Billionaire hedge fund manager Bill Ackman has accused Harvard of hiring president Claudine Gay solely because of its Diversity, Equity and Inclusion initiative — instead of “identifying the best leaders for our prestigious universities.”

The 57-year-old, who has made a name for himself by publicly announcing that he would refuse to hire students who express anti-Israel views, made the claim as he blasted Gay — as well as the presidents of the University of Pennsylvania and the Massachusetts Institute of Technology — for refusing to condemn calls for genocide on their campuses at a congressional hearing.
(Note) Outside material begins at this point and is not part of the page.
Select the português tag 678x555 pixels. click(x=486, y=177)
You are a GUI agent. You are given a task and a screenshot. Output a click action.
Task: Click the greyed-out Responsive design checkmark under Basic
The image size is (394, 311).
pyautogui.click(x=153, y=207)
“I learned from someone with first-person knowledge of the Harvard president search that the committee would not consider a candidate who did not meet the DEI office’s criteria,” Ackman wrote in a post on X Thursday of the university president, who is black.

“The same was likely true for other elite universities doing searches at the same time, creating an even more limited universe of DEI-eligible presidential candidates.

“Shrinking the pool of candidates based on required race, gender and/or sexual orientation criteria is not the right approach to identifying the best leaders for our most prestigious universities,” Ackman argued.

“And it is also not good for those awarded the office of president who find themselves in a role that they likely would not have obtained were it not for a fat finger on the scale.”

Ackman went on to say he has “been called brave for my tweets over the last few weeks” calling out antisemitism at colleges.

“The same could be said for those [who] called out [former Sen.] Joseph McCarthy during the Red Scare,” he claimed.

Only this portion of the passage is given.